Chapter 33

USS Hartford
12:06 p.m.

Amy Russell helped build nuclear submarines, but not because she believed in war. She wasn’t a person who saw world domination through military superiority as a way of winning security for Americans. She hated the idea of superpowers, of the West dominating the East, and of the Third World resenting the industrial powers. She believed in diplomacy and in tolerance. It was true that she loved building these sleek, efficient machines, but Amy didn’t work at Electric Boat because she loved ship construction. The yard was a dangerous, tough, and dirty environment to work in. You were wet and freezing cold in the winter, and fighting for breath in the stifling heat of the summer.

Amy was there night after night because she had two mouths to feed and it provided the best paying position around.

Amy had never seen anyone die violently before. She’d seen the bodies of three welders taken out of a tank on one of the subs, asphyxiated by a gas leak. She’d seen a painter fall off the top of a section of a hull cylinder, hitting every metal bar and bit of scaffolding on his drop to the concrete pier.

She didn’t think she’d ever known anyone who was capable of ending someone else’s life. That included her ex-husband. Regardless of his career in the military, Ryan Murray could never take a life. But locked inside the tiny engineering office where McCann had left her, Amy had watched on screen two men shot dead in quick succession. Commander McCann had taken those lives without any hesitation.

And she’d silently cheered him on for doing it.

A bubble burst inside her. Watching him aim the gun at the camera, Amy realized she no longer hovered somewhere in a dreamland of idealism. At that moment, life and death became reality. And at that moment, she understood that she could do whatever needed to be done. There were lives out there that depended on them.
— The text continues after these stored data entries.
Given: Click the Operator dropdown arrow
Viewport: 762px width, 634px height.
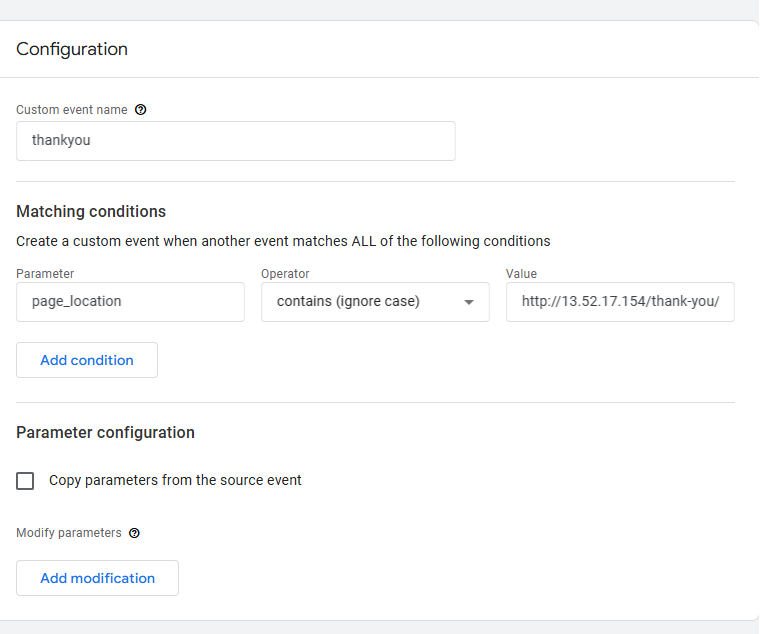Looking at the screenshot, I should [468, 302].
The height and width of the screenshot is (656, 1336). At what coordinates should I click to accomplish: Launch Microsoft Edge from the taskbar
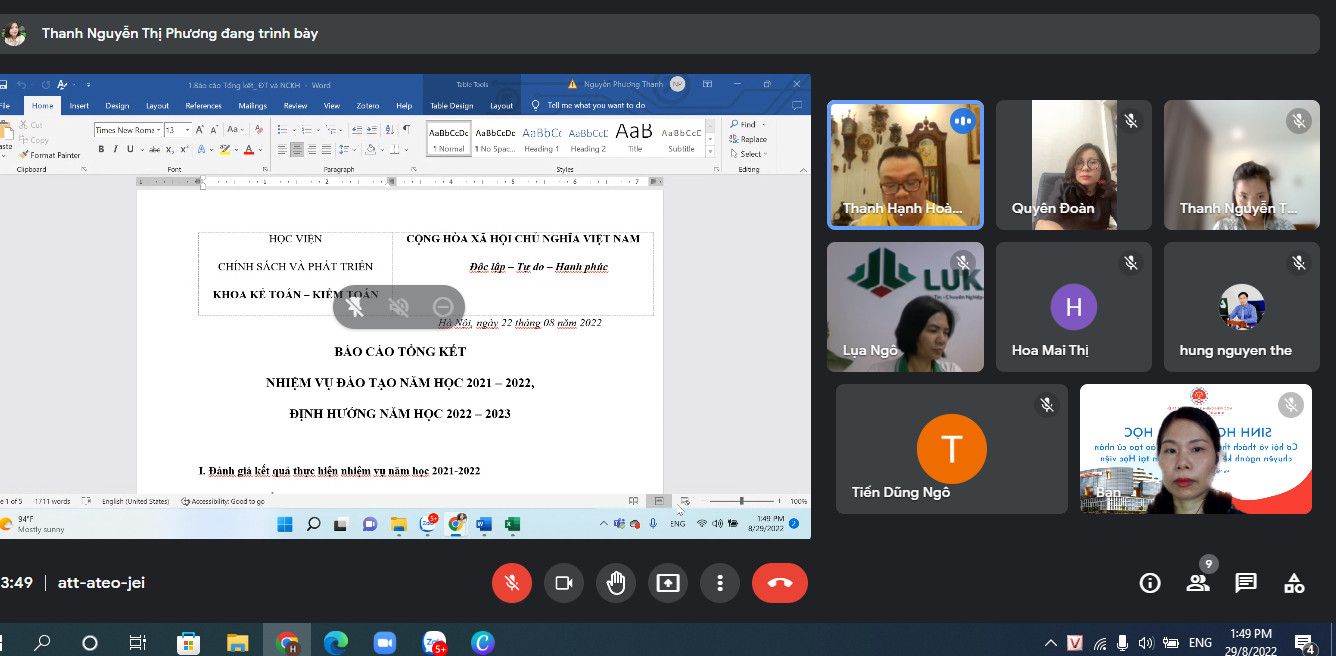(x=336, y=642)
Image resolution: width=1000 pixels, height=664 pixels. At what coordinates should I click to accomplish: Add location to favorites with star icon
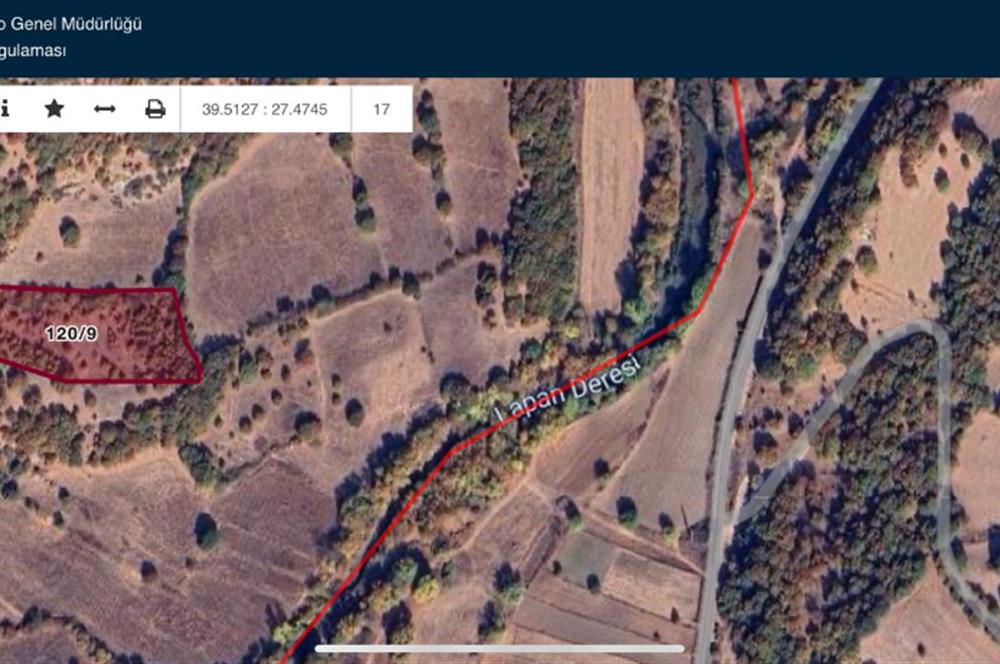(54, 108)
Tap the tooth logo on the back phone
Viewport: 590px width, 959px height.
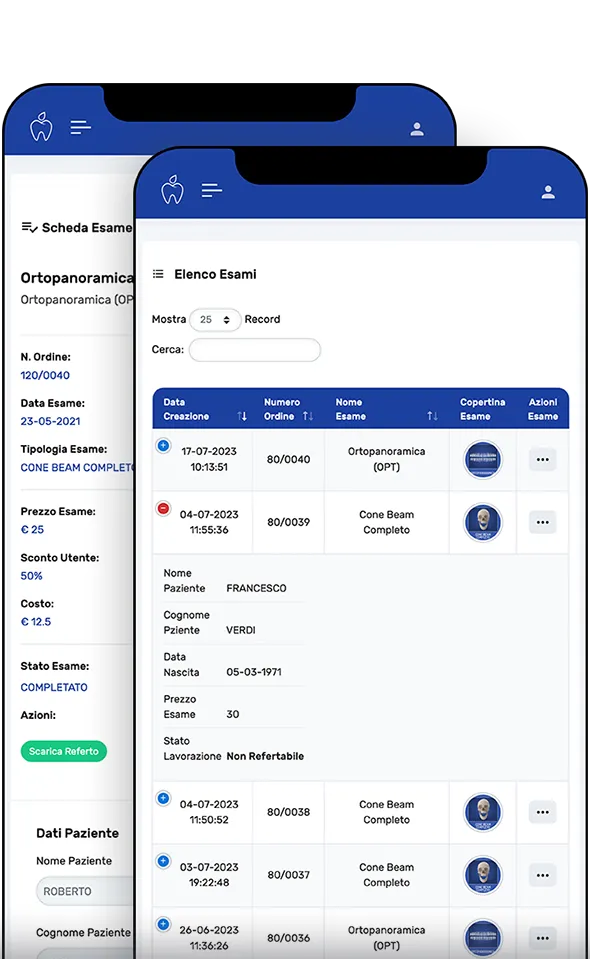pyautogui.click(x=41, y=126)
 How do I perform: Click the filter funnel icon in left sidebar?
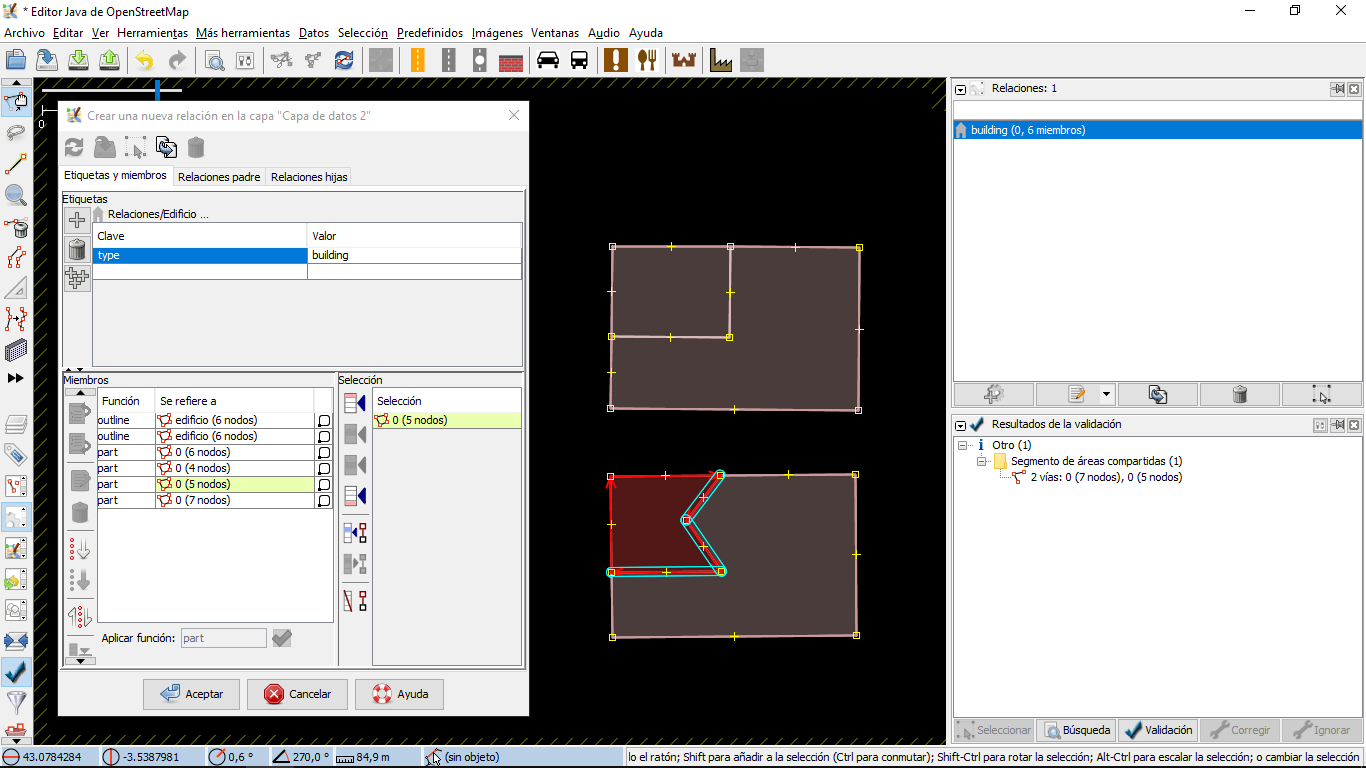[16, 702]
Then, just before the screen went blank, Amy saw a sailor coming up behind McCann.

She stared at the screen trying to comprehend all that she’d just witnessed, and then leapt out of the chair. The promise she’d made to McCann about staying where she was evaporated, forgotten, in an instant. She tightened her grip around the handle of the gun, slipped the safety, and opened the door.

There was no one waiting on the outside. She looked each way before running toward the ladder leading to the reactor tunnel.

Amy paid no mind to the warning signs posted in the tunnel. In a moment, she’d cleared the forward end of it and passed under the forward escape trunk.

She didn’t want to think about what she’d do if McCann was hurt. When she saw the man approaching McCann, she was certain he had a gun aimed at the commander’s head.

“Please be there,” she said under her breath, running past the crew’s mess.

When Amy heard the noise ahead of her, she instinctively ducked into the officers’ stateroom. She heard a couple of quick exchanges. A muffled gun shot. She shuddered, hoping McCann wasn’t the recipient of the bullet. She heard footsteps coming her way. Closing the door would draw attention. She looked into the room.

Three built-in bunks lined the far wall. A curtain closed off each one. To her right, two desks offered no place to hide. To the left, cabinets and lockers. They were useless to her. The bunks were her only choice.

The footsteps grew louder. She ran across the cabin and pulled open the bottom curtain.

Her hand involuntarily covered her mouth, and she gasped. Her stomach constricted as she fought back nausea.

She could not take her eyes off the body in the bunk. The dead man’s eyes stared up at her. Beneath the chalky face, the man’s throat had been cut. She looked at the machine-embroidered name on his one piece coveralls. Gibbs.

She had no time to be sick. There were men nearing the doorway. She pushed herself up against the wall beside a small built-in desk.

“They don’t come up those stairs alive. You hear me?” The commands were sharp.

“Aye, sir.”

“I have to clean up,” the same man ordered. “We engage at fourteen hundred.”

Amy pressed her body closer to the wall, hoping to go unseen. The men paused right outside.

“What’s going on, Kilo?” a new voice asked.

Amy jumped when two consecutive shots were fired. She tried to crawl on top of the desk as she heard the sound of bodies hitting the deck. A forearm of one of the victims flopped across the threshold.

She looked in horror at the door, waiting for whoever killed the two to step in and finish her, too.